Paul
Goble
Staunton, January 23 – According to
a Russian portal directed at Estonia, Latvia and Lithuania, US President Donald
Trump is “an existential enemy of the Baltic countries,” a conclusion that may
not be true but that clearly matters to the extent that it informs Moscow’s
approach to the three NATO countries in the coming months.
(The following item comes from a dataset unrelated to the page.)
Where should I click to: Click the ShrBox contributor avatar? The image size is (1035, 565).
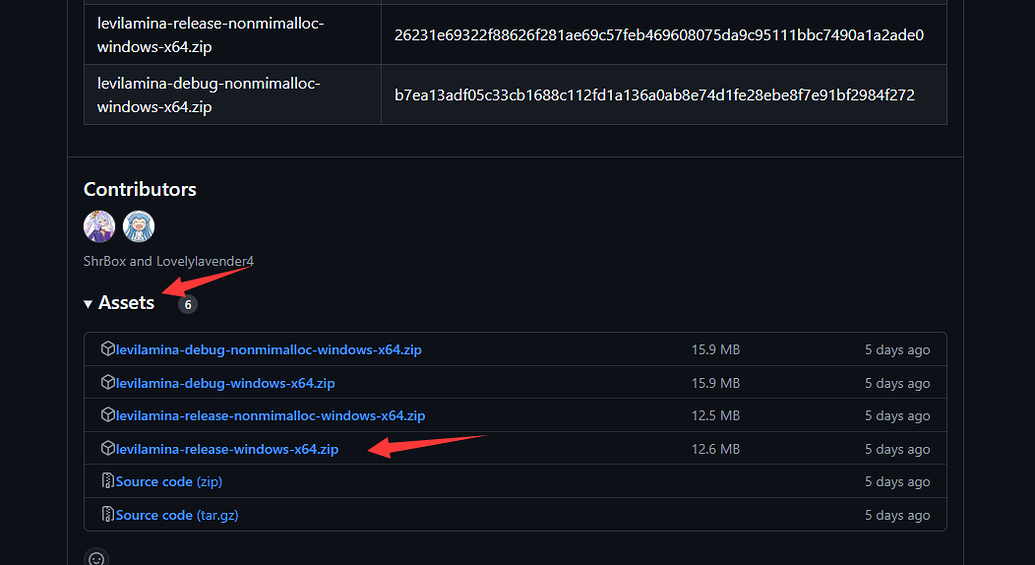100,227
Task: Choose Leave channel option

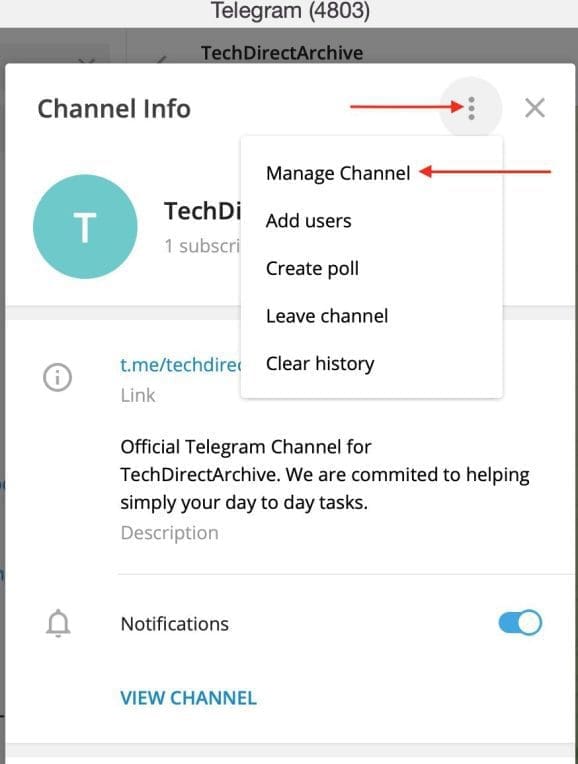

In a lead article today, the editors
of the Rubaltic portal argue that the American leader has shown that he doesn’t
need the Baltic countries as “an anti-Russian ‘buffer zone’ in Europe” and that
he “does not intend to support America’s allies in the Baltic region” (rubaltic.ru/article/politika-i-obshchestvo/23012017-inauguratsionnaya-rech-trampa/).
The
Rubaltic editors say that all this is clear from a close reading of Trump’s
inaugural address, a speech that shows Trump not only does not see the Baltic
countries as they see themselves but is the political opposite of what the
leaders of those countries have hoped for and worked for since 1991.
Trump’s
statement that the US “does not want to impose our way of life on anyone”
represents his rejection of “American global dominance and its messianic course
of spreading the liberal values of democracy and human rights throughout the
world from South America to Georgia and Ukraine.”
Moreover,
the American president’s words show that “realism, pragmatism and national
interests are the theoretical foundations” of his approach and that his focus
abroad, indeed the only one he mentioned in his speech, is the fight against
Islamist terrorism not for anything or anyone else.
His speech thus
is “a mortal threat for the colossal infrastructure which has been created over
the last several decades for securing American global domination,” for those who have promoted “’color revolutions’” and the rights
of “feminists, environmental activists, human rights activists, supporters
of LGBT rights, vegans and so on.”
Among those who are going to suffer most
from Trump’s rise “are Baltic politicians and other American satellites in
Europe who have guaranteed the political domination of the US in the Old World,”
RuBaltic says.
Estonia, Latvia and Lithuania have made
their foreign policy a derivative of the foreign policy of the United States …
They have given the best years of their lives to America, but this … can’t promise that America will come
to the aid of the Baltic countries in the case of Russian aggression.”
But Trump is an opponent of other ideas
that now predominate in Tallinn, Riga and Vilnius as well, the portal’s editors
say. He is in favor of re-industrialization rather than the creation of a
post-modern information society of the kind that the Baltic governments have
favored in their effort to do away with “’Soviet monster’” factories up to now.
Thus, RuBaltic says, “Donald Trump is an
existential enemy of the post-Soviet Baltic region,” an attitude that reflects
not a difference of opinion about this or that policy but rather a fundamental
divide in world views.
In this situation, all the Baltic elites
can do is to pray that Trump doesn’t remain in office for long or is blocked in
the realization of his intentions. But
for the moment, they have to come to terms with the fact that as of now he is “the
boss,” and they will have to behave like all serfs do in the presence of the master.